I always found it funny that Apple's OS is built on linux and the company itself is totally the opposite of open source or open computing. All I see is mass consumerism on it's rise with people walking around with their Iphone in their faces all the time. Damn people wait in line all night to get a stupid little phone that only has better camera and a few niggles better than the last model. Oops, I forgot the S after the 4.

Sandboxing, cloud computing my arse. I'd rather take my chances in the wild like I have been doing since I've owned a Timex sinclair 1000. At least I'm free to do whatever I want and I back my own data up. It's not on some obscure company's server.

Thank you Apple for all the innovations you have done. We all owe it to you to where it's all going.

Ross B.
Ross B.'s picture
Joined: April 11, 2009

@paradiddle: correction: OS X is not built on Linux. It's built on BSD Unix (originally developed at UC-Berkely), on the Mach kernel (developed at CMU), and on NeXTSTEP (developed at NeXT after Steve Jobs left Apple the first time). The main thing is that BSD was always licenced in such a way that it could be used in proprietary products. The basic principle is that the State funds research that may then be commercially exploited by industry (in indirect way for the State to fund/assist industry). As today, there was never a strong "free software" basis in the BSD Unix stack. Apple have been doing what was always intended/permitted under the BSD licence. It is true that OS X uses some GNU ("free software") components, and that Apple have been increasingly avoiding GNU licenced components in recent years. But I don't see the contradiction you're claiming.

I don't really mind about the availability of source code so long as the operating system is an open infrastructure for running 3rd party software. That's the role of an operating system in my opinion -- an infrastructure. I don't see it being any more appropriate for Apple to be vetting/censoring what software can be run on their computers than it is for an electricity company to be deciding what I can plug in to my power sockets.

Link of the day:
Lockdown -- The coming war on general-purpose computing
By Cory Doctorow
http://boingboing.net/2012/01/10/lockdown.html

Winslow17
Winslow17's picture
Joined: December 29, 2010

Somewhat relevant: This guy argues that Apple's Mac Pro towers may be a dead-end product line, that iMac and laptops can now do much of what those pricier machines can, that the addition of Thunderbolt to laptops and iMacs (but not, so far, to the towers) shows Apple's thinking, and more.

http://www.zdnet.com/blog/storage/is-the-mac-pro-dead/1566

paradiddle
paradiddle's picture
Joined: June 24, 2009

@Ross

My correction then. I was told a while back it Linux but I should have checked thoses claims. Anyway
what used to be (still is for now) a nice platform for professionals is now headed towards mass consumerism. Steve Job is gone now so let's see where the company is headed.
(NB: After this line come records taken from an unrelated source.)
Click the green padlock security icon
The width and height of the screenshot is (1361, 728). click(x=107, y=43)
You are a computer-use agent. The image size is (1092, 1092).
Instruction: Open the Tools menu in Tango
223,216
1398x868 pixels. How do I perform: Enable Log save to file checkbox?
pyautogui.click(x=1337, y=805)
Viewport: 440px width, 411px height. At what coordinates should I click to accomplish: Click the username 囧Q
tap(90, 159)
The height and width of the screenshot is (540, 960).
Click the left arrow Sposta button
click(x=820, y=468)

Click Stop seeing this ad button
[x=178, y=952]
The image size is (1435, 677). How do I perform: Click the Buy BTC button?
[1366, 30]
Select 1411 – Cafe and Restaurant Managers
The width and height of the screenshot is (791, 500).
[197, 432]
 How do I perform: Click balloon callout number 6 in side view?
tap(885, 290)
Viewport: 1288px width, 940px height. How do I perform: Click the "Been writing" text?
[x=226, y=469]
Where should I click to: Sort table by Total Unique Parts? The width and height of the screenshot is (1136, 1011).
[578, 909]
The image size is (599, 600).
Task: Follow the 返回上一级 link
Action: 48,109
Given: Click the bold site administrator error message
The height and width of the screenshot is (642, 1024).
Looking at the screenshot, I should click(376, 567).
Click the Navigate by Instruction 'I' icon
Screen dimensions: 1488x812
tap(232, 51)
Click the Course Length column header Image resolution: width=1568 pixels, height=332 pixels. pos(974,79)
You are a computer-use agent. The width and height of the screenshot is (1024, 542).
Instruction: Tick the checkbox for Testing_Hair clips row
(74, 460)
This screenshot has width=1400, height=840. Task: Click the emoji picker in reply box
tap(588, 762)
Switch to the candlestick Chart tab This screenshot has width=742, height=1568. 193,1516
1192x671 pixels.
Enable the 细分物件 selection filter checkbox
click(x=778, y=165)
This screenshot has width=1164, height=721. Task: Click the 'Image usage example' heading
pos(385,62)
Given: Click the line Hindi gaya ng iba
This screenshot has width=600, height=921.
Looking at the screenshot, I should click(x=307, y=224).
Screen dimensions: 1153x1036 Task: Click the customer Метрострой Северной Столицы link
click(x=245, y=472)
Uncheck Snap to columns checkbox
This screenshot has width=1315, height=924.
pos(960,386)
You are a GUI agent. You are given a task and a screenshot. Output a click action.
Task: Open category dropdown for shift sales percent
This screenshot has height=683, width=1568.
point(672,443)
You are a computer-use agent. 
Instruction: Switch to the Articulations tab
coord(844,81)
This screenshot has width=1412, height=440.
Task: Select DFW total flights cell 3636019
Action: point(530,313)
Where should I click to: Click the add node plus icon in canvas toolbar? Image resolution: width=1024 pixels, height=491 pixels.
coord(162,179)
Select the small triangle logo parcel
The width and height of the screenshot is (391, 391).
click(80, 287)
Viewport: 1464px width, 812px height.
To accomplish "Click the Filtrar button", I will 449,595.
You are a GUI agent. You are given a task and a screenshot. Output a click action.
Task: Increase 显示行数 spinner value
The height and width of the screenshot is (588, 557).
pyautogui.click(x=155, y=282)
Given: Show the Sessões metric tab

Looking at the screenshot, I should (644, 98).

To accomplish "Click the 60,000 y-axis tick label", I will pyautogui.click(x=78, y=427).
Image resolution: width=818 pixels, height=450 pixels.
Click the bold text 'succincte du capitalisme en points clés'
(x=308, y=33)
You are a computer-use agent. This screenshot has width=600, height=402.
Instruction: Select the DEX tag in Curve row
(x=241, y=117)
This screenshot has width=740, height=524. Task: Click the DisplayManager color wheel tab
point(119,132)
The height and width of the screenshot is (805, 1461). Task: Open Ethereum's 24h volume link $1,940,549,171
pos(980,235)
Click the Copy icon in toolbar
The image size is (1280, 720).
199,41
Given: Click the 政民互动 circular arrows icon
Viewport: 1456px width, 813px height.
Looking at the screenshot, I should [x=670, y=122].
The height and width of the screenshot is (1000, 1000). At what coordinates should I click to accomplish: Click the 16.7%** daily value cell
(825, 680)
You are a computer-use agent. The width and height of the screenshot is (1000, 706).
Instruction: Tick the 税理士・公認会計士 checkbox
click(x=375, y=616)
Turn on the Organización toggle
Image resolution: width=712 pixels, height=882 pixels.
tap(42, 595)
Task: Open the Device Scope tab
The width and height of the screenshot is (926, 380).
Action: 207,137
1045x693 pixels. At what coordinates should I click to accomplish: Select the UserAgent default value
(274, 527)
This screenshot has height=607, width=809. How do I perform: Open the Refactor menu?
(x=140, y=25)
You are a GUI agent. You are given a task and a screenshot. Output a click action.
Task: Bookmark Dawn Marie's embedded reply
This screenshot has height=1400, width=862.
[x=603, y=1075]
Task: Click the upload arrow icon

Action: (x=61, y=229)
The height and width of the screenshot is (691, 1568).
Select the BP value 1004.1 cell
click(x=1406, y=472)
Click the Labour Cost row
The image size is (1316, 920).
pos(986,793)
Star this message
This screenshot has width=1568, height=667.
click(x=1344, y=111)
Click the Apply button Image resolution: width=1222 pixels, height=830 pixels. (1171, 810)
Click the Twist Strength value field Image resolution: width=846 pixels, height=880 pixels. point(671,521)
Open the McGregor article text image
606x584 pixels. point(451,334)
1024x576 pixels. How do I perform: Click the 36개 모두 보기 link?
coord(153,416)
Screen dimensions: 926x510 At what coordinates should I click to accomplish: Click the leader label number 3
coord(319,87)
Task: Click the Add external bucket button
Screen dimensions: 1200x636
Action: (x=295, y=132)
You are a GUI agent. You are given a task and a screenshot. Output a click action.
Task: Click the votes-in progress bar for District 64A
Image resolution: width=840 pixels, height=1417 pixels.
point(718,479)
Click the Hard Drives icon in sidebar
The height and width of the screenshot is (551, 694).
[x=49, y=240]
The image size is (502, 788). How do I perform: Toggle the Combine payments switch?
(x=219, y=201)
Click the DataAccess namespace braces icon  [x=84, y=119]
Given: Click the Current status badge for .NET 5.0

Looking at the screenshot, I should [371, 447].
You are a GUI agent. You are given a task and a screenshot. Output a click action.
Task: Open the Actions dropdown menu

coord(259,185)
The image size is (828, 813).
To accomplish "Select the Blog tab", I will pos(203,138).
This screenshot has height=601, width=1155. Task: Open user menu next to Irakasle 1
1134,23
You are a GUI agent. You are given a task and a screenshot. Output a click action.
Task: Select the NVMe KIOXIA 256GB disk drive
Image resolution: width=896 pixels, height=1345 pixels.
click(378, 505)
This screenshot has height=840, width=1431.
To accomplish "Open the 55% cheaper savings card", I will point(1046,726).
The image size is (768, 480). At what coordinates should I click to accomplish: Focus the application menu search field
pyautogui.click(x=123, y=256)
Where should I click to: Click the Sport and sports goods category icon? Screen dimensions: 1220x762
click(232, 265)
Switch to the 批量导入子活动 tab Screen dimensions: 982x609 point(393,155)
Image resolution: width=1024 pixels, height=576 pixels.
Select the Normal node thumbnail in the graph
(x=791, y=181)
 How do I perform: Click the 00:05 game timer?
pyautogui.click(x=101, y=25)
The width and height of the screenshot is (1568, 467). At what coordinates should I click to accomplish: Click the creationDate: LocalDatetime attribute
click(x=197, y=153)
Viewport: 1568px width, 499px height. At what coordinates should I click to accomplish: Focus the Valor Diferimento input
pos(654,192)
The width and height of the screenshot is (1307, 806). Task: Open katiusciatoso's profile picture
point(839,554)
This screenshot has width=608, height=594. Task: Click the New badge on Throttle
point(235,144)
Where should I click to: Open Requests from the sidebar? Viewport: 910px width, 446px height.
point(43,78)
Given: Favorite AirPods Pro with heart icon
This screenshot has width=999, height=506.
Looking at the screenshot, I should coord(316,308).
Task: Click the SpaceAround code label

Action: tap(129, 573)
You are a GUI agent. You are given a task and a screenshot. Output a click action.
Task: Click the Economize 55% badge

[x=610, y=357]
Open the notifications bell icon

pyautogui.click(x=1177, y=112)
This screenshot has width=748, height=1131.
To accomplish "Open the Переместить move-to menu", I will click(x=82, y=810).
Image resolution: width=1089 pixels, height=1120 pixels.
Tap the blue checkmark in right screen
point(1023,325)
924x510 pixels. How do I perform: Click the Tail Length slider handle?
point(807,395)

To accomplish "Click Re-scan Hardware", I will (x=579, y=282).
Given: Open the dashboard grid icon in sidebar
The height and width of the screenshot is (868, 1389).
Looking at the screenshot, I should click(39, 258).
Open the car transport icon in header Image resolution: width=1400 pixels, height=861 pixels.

Right now I'm sticking to Windows, I think it's safe to bet that it will still be a viable platform for quite a few years to come. If all else fails, I'll switch over to linux and do what the hell I want without companies dictating what I should put on my computer malware or not.

paradiddle
paradiddle's picture
Joined: June 24, 2009

Hi Winslow,

I'm not sure this guy is saying what you are saying. He seems to be stating what Apple is thinking in general and still wants a mac pro in the future. Basically how much you can cram in a laptop or an Imac, you can still fit more in a tower. I guess he's indirectly voicing his own dissatisfaction to where it might be headed.

paradiddle
paradiddle's picture
Joined: June 24, 2009

@ross

Awesome article, please post some more like that. I was a bit shocked at the end about the Lower Merion School District. It's the 1st time I hear about this particular incident. That is plain wrong but I guess it must also be happening on a bigger scale but it is slowly creeping up on us. I hope we will fight this big brotherhood to the end. I certainly will.

strunkdts
strunkdts's picture
Joined: July 21, 2009

"Somebody somewhere will have to fill in for the desktop market. I really don't buy on the mobile platform thingy at all. It all seems big brother to me." - paradiddle

i agree - the loss of complete control of programs and content and this idea of storing all ur stuff in the cloud is just crazy to me.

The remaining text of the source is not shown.